▶ _EXTRAIT DU DOCUMENT_:
+++
Ceci dit, avoir plusieurs NS est une chose, s'assurer de leur bonne répartion sur le réseau en est une autre (c'est d'ailleurs ce qui a été fatal à Twitter durant l'attaque sur Dyn, problème partiellement corrigé entre le moment où les tests ont été faits et la rédaction de ce billet par ailleurs). Regardons comment chaque domaine répartis tous ces serveurs.

Presque 70% des domaines choisissent de ne pas répartir leurs NS et parmi eux, le plus grand nombre les laissent sur le même AS que le principal enregistrement A du domaine. Une bourde de l'AS dans l'annonce de ces routes BGP ou une attaque DDoS vers ce dernier auront des conséquences désastreuses pour nombre de ces domaines. Et si l'on regarde quels sont les principaux AS hébergeant tous ces serveurs :

C'est la catastrophe... Sur les 33721 enregistrements NS trouvés, 18640 (55% du total) pointent vers seulement 10 AS... Si je ne me fais pas trop de soucis pour Google qui anycaste ses serveurs, je ne pense pas que cela soit le cas des serveurs hébergés dans le nuage d'Amazon.

Fait non testé, quel chemin emprunte les paquets ? En effet, on peut répartir ces serveurs sur 15 AS différents, si c'est pour au final se retrouver avec un seul prestataire s'occupant du transit, on ne fait que déplacer le problème.
+++
▶ _TÂCHES À RÉALISER_:
1: Dans l'extrait sur la répartition des serveurs DNS, reprenez le passage commençant par "C'est la catastrophe..." et allant jusqu'à "déplacer le problème.", en remplaçant "prestataire" par "fournisseur".
2: Résumez en trois phrases l'extrait sur la répartition des serveurs DNS.
Les enregistrements proviennent d'une autre source que l'extrait.

▶ _CONTENU DES DONNÉES_:
+++
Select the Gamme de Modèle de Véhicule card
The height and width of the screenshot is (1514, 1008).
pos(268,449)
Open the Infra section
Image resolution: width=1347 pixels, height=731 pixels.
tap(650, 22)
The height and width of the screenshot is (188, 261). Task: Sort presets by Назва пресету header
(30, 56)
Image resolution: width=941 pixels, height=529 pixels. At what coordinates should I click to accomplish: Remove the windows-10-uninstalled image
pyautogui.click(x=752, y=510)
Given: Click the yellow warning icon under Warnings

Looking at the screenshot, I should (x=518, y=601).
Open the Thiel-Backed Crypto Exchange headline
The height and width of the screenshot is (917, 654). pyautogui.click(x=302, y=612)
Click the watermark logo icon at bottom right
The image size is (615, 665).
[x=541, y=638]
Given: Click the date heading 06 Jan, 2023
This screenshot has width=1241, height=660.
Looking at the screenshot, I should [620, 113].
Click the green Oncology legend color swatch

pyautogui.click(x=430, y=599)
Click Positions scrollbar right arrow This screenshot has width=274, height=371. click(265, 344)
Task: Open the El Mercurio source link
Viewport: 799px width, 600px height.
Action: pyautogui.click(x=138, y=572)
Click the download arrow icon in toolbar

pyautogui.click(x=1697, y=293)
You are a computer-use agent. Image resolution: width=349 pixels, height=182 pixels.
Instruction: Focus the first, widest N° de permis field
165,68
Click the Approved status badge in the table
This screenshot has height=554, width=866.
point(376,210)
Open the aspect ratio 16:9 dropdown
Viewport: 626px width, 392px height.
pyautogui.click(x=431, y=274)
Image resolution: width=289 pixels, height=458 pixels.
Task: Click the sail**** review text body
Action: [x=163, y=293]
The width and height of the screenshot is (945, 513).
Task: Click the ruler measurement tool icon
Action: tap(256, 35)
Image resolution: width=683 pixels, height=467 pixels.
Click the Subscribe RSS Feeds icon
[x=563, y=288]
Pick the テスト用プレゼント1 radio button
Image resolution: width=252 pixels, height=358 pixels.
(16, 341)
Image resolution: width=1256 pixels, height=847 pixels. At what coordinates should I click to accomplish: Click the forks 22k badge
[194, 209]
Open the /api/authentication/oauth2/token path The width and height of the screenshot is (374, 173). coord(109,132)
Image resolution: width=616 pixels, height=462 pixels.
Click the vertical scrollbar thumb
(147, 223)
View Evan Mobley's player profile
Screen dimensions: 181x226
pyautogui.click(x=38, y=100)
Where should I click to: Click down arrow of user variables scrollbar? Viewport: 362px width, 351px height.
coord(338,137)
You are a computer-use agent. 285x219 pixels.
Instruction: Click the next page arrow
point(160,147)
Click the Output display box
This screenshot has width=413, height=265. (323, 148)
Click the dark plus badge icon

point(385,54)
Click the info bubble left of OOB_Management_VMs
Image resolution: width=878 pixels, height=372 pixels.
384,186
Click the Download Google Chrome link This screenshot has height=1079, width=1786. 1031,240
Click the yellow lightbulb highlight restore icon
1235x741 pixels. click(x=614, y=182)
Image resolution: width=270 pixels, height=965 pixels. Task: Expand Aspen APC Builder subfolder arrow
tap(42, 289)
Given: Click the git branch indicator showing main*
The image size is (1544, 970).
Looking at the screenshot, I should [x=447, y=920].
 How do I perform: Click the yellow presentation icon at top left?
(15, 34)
+++
▶ _RÉSULTATS ATTENDUS_:
1:
C'est la catastrophe... Sur les 33721 enregistrements NS trouvés, 18640 (55% du total) pointent vers seulement 10 AS... Si je ne me fais pas trop de soucis pour Google qui anycaste ses serveurs, je ne pense pas que cela soit le cas des serveurs hébergés dans le nuage d'Amazon.

Fait non testé, quel chemin emprunte les paquets ? En effet, on peut répartir ces serveurs sur 15 AS différents, si c'est pour au final se retrouver avec un seul fournisseur s'occupant du transit, on ne fait que déplacer le problème.

2: Près de 70 % des domaines ne répartissent pas leurs serveurs NS, et la plupart les laissent sur le même AS que l'enregistrement A principal, ce qui les expose gravement à une erreur d'annonce BGP ou à une attaque DDoS. Sur les 33721 enregistrements NS trouvés, 18640, soit 55 %, pointent vers seulement 10 AS. Répartir les serveurs sur plusieurs AS ne fait que déplacer le problème si un seul prestataire assure le transit.